Ken Mattingly, the astronaut best known for his efforts on Earth that helped return the damaged Apollo 13 spacecraft safely to Earth, has died.
LOS ANGELES – Ken Mattingly, the astronaut best known for his efforts on Earth that helped return the damaged Apollo 13 spacecraft safely to Earth, has died, NASA announced. He was 87 years old.
“We lost one of our country’s heroes on October 31,” NASA Administrator Bill Nelson said in a statement Thursday.
Thomas Kenneth Mattingly II “was key to the success of the Apollo program, and his illustrious personality will ensure that he is remembered throughout history,” Nelson said.
NASA did not say where or how Mattingly died.
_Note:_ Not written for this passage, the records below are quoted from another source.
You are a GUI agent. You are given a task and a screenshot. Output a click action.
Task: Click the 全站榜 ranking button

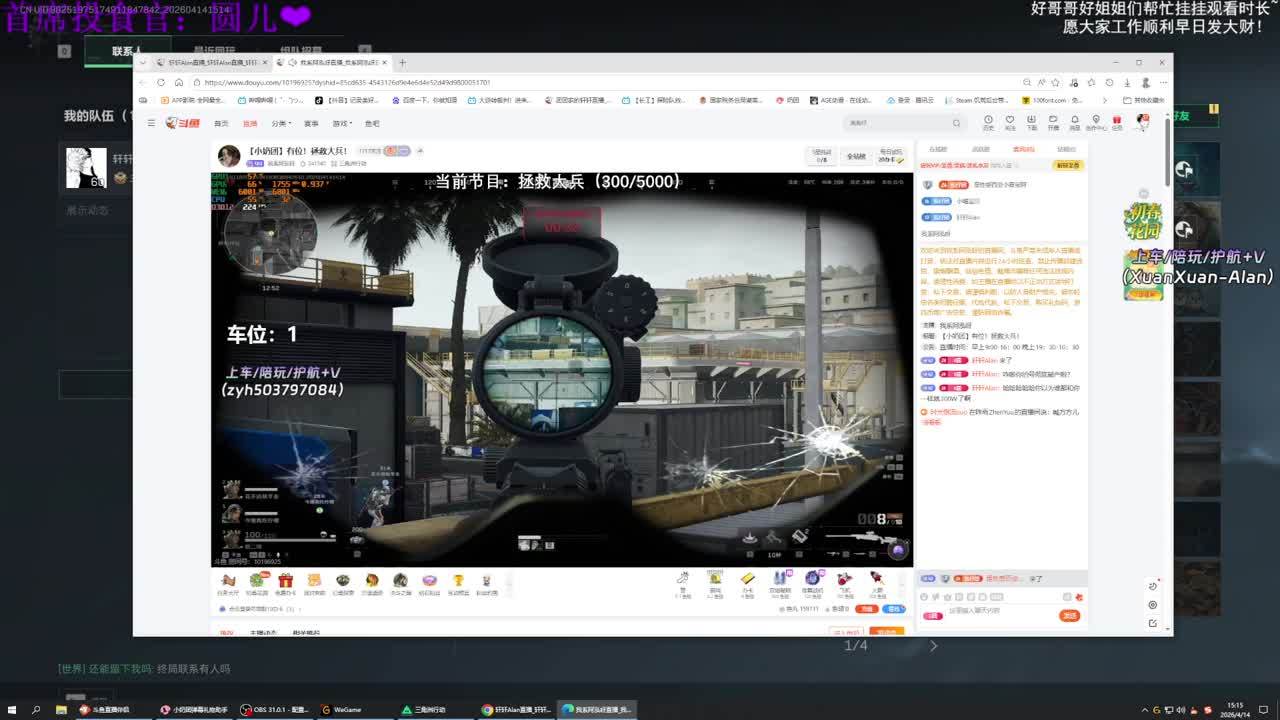856,156
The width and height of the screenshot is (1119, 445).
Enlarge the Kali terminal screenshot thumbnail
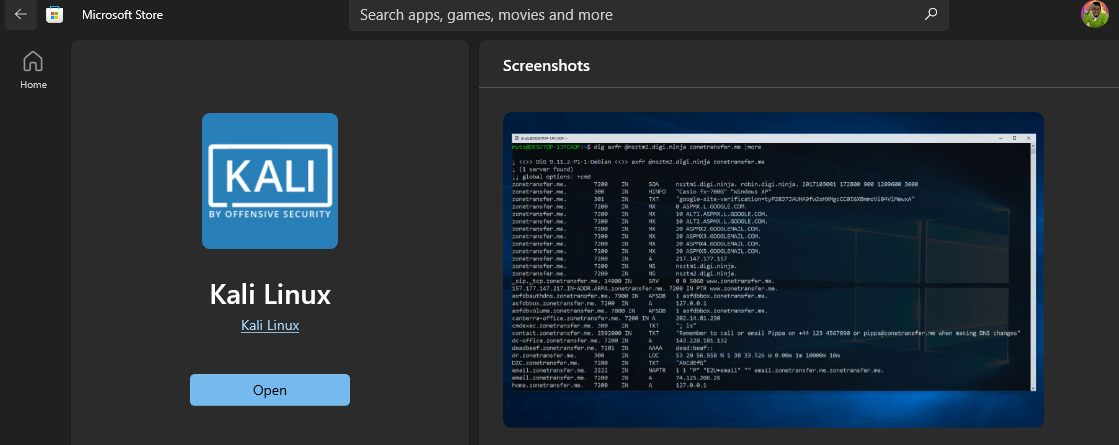point(773,270)
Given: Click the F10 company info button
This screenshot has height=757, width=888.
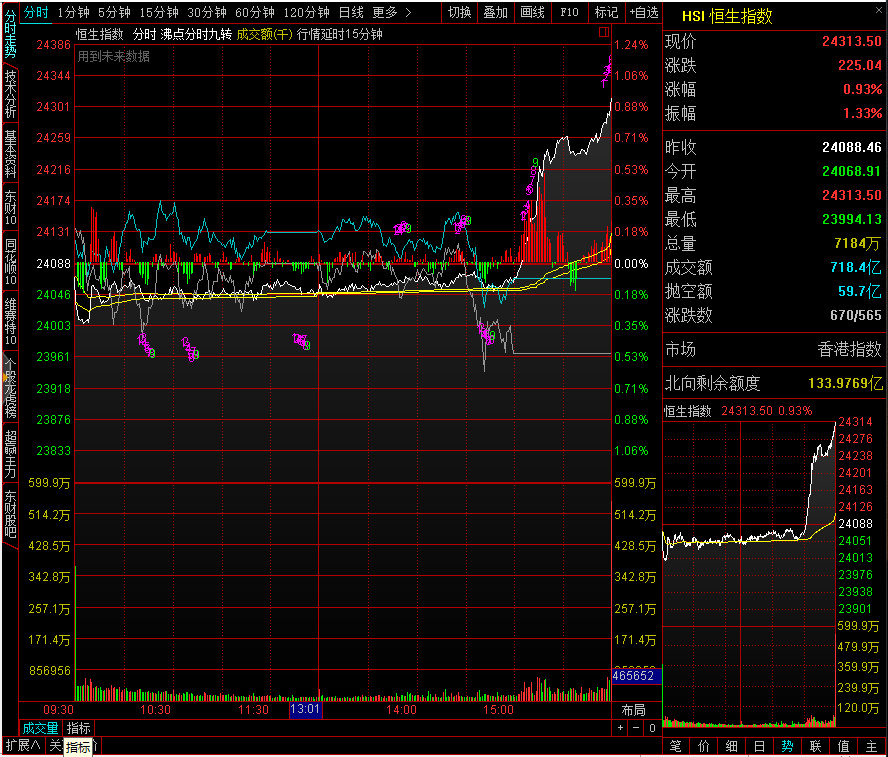Looking at the screenshot, I should click(569, 13).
However, The New York Times reported that Mattingly died in Arlington, Virginia.
Mattingly, a former Navy pilot, joined NASA in 1966. He helped develop the spacesuit and backpack for the Apollo missions to the moon, NASA said.
However, his first spaceflight came only in 1972 when he orbited the Moon as the Apollo 16 command module pilot, while two other crew members landed on the Moon’s surface.
On his return trip to Earth, Mattingly walked through space to collect film packages containing photographs he had taken of the lunar surface.
In later years, Mattingly commanded two space shuttle missions and retired from the agency and the Navy as a rear admiral.
But his most dramatic mission was one he never flew.
In 1970, Mattingly was supposed to join the Apollo 13 crew, commanding the command module. But he was removed from the mission a few days before launch after contracting German measles.
He did not fall ill but was replaced on board the mission by John Swigert Jr.
Several days into the mission, an oxygen tank in the spacecraft’s service module exploded, cutting off most of the power and oxygen to the command module. The moon landing was canceled and NASA began a frantic effort to rescue Swigert, James Lovell, and Fred Hayes.
Mattingly, who knew the spacecraft intimately, worked with engineers and others as they analyzed the situation and scrambled to find solutions and pass instructions to the crew.
Eventually, the three astronauts crammed into the lander, which was designed to hold just two people, and used it as a lifeboat for four days while Apollo 13 orbited the moon and then landed safely on Earth.
NASA’s Nelson said Mattingly “stayed behind and made key decisions in real time to successfully bring the affected spacecraft and crew home.”
“One of the many lessons learned from all of this is to start from day one, from the first moment, assume you’re going to succeed and don’t do anything that gets in the way,” Mattingly recalled in an oral history interview. For NASA in 2001.
The story of Apollo 13 is told in the 1994 book “Lost Moon: The Perilous Journey of Apollo 13,” co-authored by Lovell, and in the 1995 film “Apollo 13,” in which Gary Sinise played Mattingly.